Odwróciłam się i ruszyłam wgłąb ulicy. Po paru krokach obróciłam głowę. Ashton wsiadał właśnie do auta, które wkrótce odjechało. Zatrzymałam się i zawróciłam, tym razem w stronę własnego mieszkania, a nie domu jakichś wyimaginowanych znajomych. Do pokonania miałam dwie przecznice, jakieś dziesięć minut spacerkiem. Oczywiście, że byłoby wygodniej, gdyby Luke podrzucił mnie pod same drzwi, ale przecież nie mogłam podać mu swojego prawdziwego adresu. Zemdliło mnie, gdy uświadomiłam sobie, co ja najlepszego wyprawiam. Właśnie obiecałam Ashtonowi zawarcie przyjaźni, która miała opierać się na kłamstwie. Przecież to i tak daleko nie zajdzie. Kiedyś dowie się, że tak naprawdę nie mam na imię Melissa, nie mieszkam w Burbank, nie pracuję w sklepie z ciuchami. Dowie się, że nasza relacja narodziła się ze zwykłej prowokacji, z chorej zazdrości jego dziewczyny. Musiałam przygotować się na porażkę, na upadek z dużej wysokości, na doszczętne zranienie jego duszy. Ale do tej pory... planowałam egoistycznie, samolubnie, przez chwilę o tym nie myśleć.

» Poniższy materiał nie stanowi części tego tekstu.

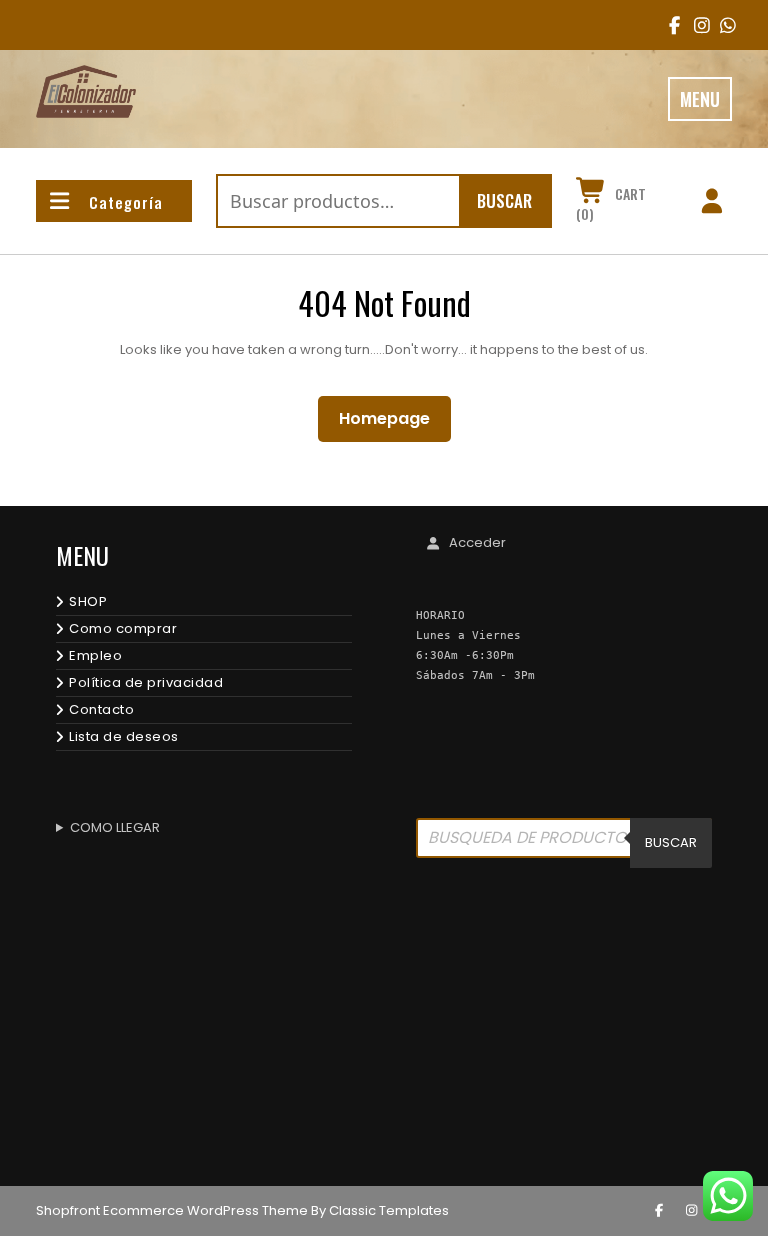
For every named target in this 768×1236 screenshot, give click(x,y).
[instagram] (695, 25)
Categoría (126, 202)
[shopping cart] (591, 194)
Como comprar (123, 628)
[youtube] (721, 25)
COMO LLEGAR (115, 827)
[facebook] (670, 25)
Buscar (504, 200)
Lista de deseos (124, 736)
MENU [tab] (700, 99)
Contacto (101, 709)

Wieczór był cichy i spokojny. Pobliskie firmy, biura i sklepy już dawno się pozamykały, nie licząc knajpy z burgerami na rogu skrzyżowania. Szłam pewnym krokiem chcąc jak najszybciej być już u siebie. Czasem minął mnie jakiś samochód, czasem drugą stroną ulicy szedł jakiś człowiek. Nie bałam się, moja okolica należała raczej do bezpieczniejszych, jednak tamtego wieczora odczuwałam dziwny niepokój. Może to po prostu irracjonalny lęk, że Ash mnie śledzi i zaraz zobaczy, gdzie naprawdę mieszkam? Może wciąż towarzyszyło mi ponure wspomnienie wypadku samochodowego? Może. Ale nie mogłam pozbyć się wrażenia, że nie jestem bezpieczna, że ktoś mnie obserwuje, że ktoś za mną podąża. Nerwowo obróciłam się z siebie. Kilkadziesiąt kroków za mną ktoś szedł, chyba jakiś mężczyzna, jednak nie dostrzegłam jego twarzy. Znajdował się zbyt daleko, a latarnie uliczne rzucały na niego jedynie lekką poświatę. Od razu przypomniałam sobie faceta, który stał pod moim domem kilka dni wcześniej i gapił się, jak przynajmniej mi się zdawało, w moje okna.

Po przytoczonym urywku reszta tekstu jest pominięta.